(READING PASSAGE Opens)
Will do that in the next post.

>
> > static int ext4_da_write_begin(struct file *file, struct address_space *mapping,
> > loff_t pos, unsigned len, unsigned flags,
> > struct page **pagep, void **fsdata)
> > {
> > - int ret;
> > + int ret, retries = 0;
> > struct page *page;
> > pgoff_t index;
> > unsigned from, to;
> > + struct inode *inode = mapping->host;
> >
> > index = pos >> PAGE_CACHE_SHIFT;
> > from = pos & (PAGE_CACHE_SIZE - 1);
> > to = from + len;
> >
> > +retry:
> > page = __grab_cache_page(mapping, index);
> > if (!page)
> > return -ENOMEM;
> > @@ -1770,6 +1904,9 @@ static int ext4_da_write_begin(struct file *file, struct address_space *mapping,
> > page_cache_release(page);
> > }
> >
> > + if (ret == -ENOSPC && ext4_should_retry_alloc(inode->i_sb, &retries))
> > + goto retry;
> > +
> > return ret;
> > }
> >
>
> In case of ENOSPC, instead of go back and try to do reservation (which
> may overestimate the total number of metablocks to reserve) again, I
> think we should not doing delayed allocation, instead call the real
> get_block() function to try the real block allocation.
>
> Just to clarify, this is not part of the ordered mode support, I think
> we should make a separate patch for this kind of improvement.


I already have a patch queued for the same. I have 16 small patches with
various cleanups sitting in my local repo. I should be sending out the
same in the next update.


>
> > @@ -2224,10 +2361,10 @@ static int ext4_journalled_set_page_dirty(struct page *page)
> > .releasepage = ext4_releasepage,
> > };
> >
> > -static const struct address_space_operations ext4_da_aops = {
> > +static const struct address_space_operations ext4_da_writeback_aops = {
> > .readpage = ext4_readpage,
> > .readpages = ext4_readpages,
> > - .writepage = ext4_da_writepage,
> > + .writepage = ext4_da_writeback_writepage,
> > .writepages = ext4_da_writepages,
> > .sync_page = block_sync_page,
> > .write_begin = ext4_da_write_begin,
> > @@ -2239,13 +2376,31 @@ static int ext4_journalled_set_page_dirty(struct page *page)
(READING PASSAGE Closes)
(RECORDED DATA Opens)
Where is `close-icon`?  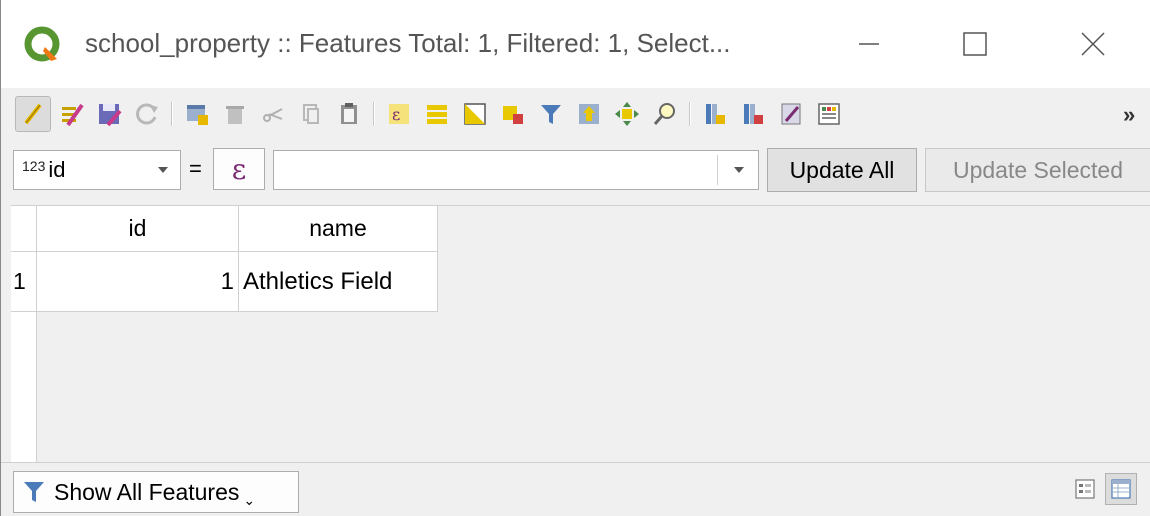
close-icon is located at coordinates (1093, 44).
(RECORDED DATA Closes)
YOUR TASK:
Rewrite the ext4 patch discussion starting at "Will do that" and ending at "page **pagep, void **fsdata)", putting "ext4_delalloc_write_begin" in place of every "ext4_da_write_begin".

REPLY TO THE EXERCISE:
Will do that in the next post.

>
> > static int ext4_delalloc_write_begin(struct file *file, struct address_space *mapping,
> > loff_t pos, unsigned len, unsigned flags,
> > struct page **pagep, void **fsdata)